Academici en studenten bedenkingen over de aard van de huidige ‘universitaire ervaring’ waren niet per se gericht op technologie, maar op het bredere spanningen opgeroepen door een massale, vermarkten geconsumeerd Systeem voor hoger onderwijs. Sstudenten voelen een grote druk om te ‘slagen’, maar weten niet hoe succes eruitziet, akant van een hoge graad. Paradoxaal genoeg kan dit worden verergerd door de wildgroei aan gemakkelijk toegankelijke bronnen die zijn ontworpen om te ondersteunen het leren van studenten. Waar studenten vinden dat hun werk gebaseerd moet zijn op het verwerken van de middelen die ze krijgen, dit ontmoedigt zelfstudie; en wanneer ze dat voelen deelnemen aan fysieke lezingen of seminars is onnodig omdat het toch allemaal online beschikbaar is, de studie-ervaring wordt verder geatomiseerd.
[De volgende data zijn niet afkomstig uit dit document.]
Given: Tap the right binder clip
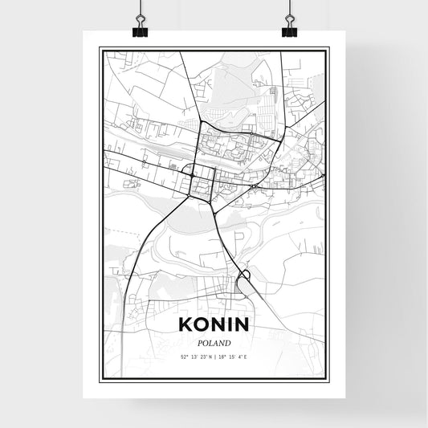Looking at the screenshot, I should pos(289,29).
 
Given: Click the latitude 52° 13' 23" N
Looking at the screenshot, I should pos(192,355).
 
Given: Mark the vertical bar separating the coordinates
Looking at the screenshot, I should pos(214,355).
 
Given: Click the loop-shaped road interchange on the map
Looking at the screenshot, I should pos(245,277).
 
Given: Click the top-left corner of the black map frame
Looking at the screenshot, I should pos(100,48).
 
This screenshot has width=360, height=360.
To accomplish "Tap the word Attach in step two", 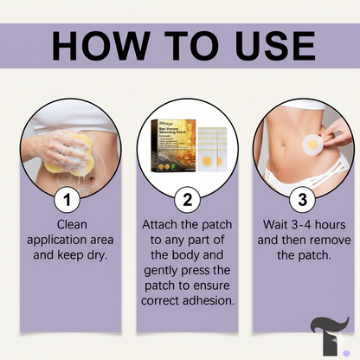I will coord(161,224).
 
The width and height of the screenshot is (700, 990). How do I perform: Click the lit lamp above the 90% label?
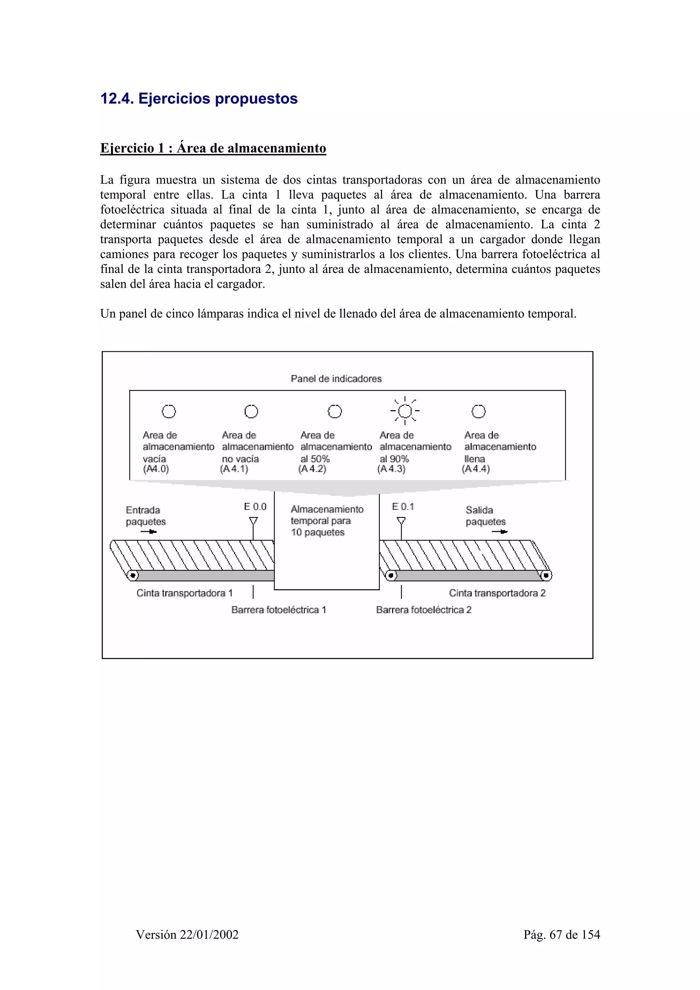coord(405,411)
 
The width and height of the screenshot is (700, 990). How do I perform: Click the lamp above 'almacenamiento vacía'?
coord(169,411)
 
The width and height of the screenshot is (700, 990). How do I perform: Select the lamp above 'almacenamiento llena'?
coord(478,411)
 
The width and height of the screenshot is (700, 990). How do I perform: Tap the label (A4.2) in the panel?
coord(312,469)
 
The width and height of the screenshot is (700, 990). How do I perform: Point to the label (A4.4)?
coord(476,469)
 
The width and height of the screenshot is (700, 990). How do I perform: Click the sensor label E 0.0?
coord(255,507)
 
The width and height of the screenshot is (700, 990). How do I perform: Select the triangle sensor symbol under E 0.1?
coord(401,521)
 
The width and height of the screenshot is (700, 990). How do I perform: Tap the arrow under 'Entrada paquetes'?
coord(149,532)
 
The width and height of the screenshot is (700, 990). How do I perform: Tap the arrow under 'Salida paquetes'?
coord(499,532)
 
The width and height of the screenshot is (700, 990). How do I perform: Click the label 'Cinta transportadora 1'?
coord(184,593)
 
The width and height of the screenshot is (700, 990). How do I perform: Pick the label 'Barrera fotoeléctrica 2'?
coord(423,610)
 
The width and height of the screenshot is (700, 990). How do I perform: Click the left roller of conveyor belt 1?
coord(133,575)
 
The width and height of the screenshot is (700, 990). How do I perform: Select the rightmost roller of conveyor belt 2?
coord(546,575)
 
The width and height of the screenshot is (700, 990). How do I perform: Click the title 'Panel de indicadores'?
coord(336,379)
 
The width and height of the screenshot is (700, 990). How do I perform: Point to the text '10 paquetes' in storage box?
coord(318,533)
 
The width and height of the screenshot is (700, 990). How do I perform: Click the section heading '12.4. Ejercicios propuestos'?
coord(199,99)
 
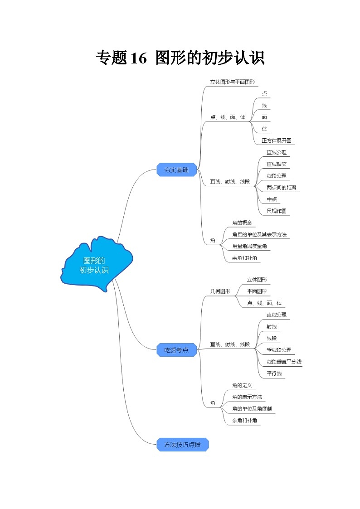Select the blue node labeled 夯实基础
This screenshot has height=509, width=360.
tap(176, 170)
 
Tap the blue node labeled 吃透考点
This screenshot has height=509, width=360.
tap(176, 349)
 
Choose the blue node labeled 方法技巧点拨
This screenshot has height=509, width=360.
tap(182, 445)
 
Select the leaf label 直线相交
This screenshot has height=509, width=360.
tap(276, 164)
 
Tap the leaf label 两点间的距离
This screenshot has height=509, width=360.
tap(282, 187)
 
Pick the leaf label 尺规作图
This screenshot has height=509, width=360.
tap(276, 211)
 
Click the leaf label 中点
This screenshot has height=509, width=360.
tap(272, 199)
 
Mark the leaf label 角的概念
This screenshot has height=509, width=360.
tap(241, 223)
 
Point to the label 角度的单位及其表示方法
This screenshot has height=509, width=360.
tap(258, 234)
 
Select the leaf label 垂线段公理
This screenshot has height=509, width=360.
tap(279, 350)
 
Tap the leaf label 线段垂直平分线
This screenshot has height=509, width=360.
tap(284, 362)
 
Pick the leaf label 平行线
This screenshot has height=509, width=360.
tap(274, 373)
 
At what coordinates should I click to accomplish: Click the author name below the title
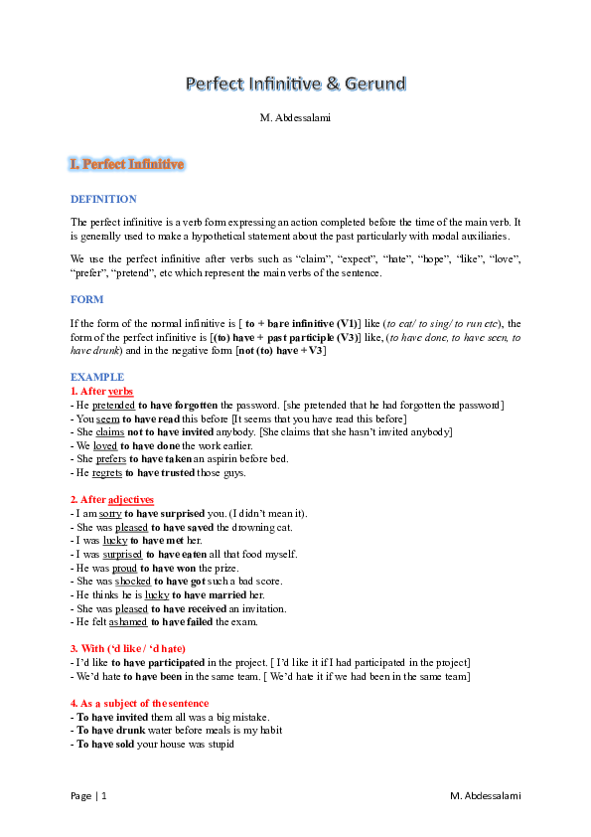coord(295,118)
EENacademiciin de tussentijd, voelen zich vaak gedwarsboomd in hun pogingen om een diepe en leerzame relatie op te bouwen met een steeds meer geïndividualiseerd studentenlichaam. Als technologie op de juiste manier wordt gebruikt, heeft het de potentie om enkele van deze grotere problemen te verminderen – en dit werd erkend door zowel academici als studenten. Het probleemontstaat wanneer leerzaam technologie wordt niet gebruikt om de relatie tussen student en student te ondersteunen, maar om deze te vervangen. De grote uitdaging, op dit moment, is om na te denken over hoe we zou die relatie kunnen opbouwen ondanks de beperkingen op fysieke interactie en houd het centraal in het project van de academieliever dan ervan uitgaande dat alle leerlingen van ons nodig hebben meer opgenomen lezinges.
Generationele ontmoetingen met het hoger onderwijs door Jennie Bristow, Sara Kan en Anwesa Chatterjee is beschikbaar op de Bristol University Press-website. Bestellen hier voor £ 60,00 of download de EPUB voor £ 21,59.
Lees meer over impact, invloed en betrokkenheid bij Bristol University Press hier.
Bristol University Press-nieuwsbriefabonnees ontvangen 35% korting – meld u aan hier. Houd er rekening mee dat er slechts één kortingscode tegelijk kan worden gebruikt.
De standpunten en meningen die op deze blogsite worden geuit, zijn uitsluitend die van de oorspronkelijke auteurs van de blogpost en andere bijdragers. Deze standpunten en meningen vertegenwoordigen niet noodzakelijkerwijs die van de Policy Press en/of enige/alle bijdragers aan deze site.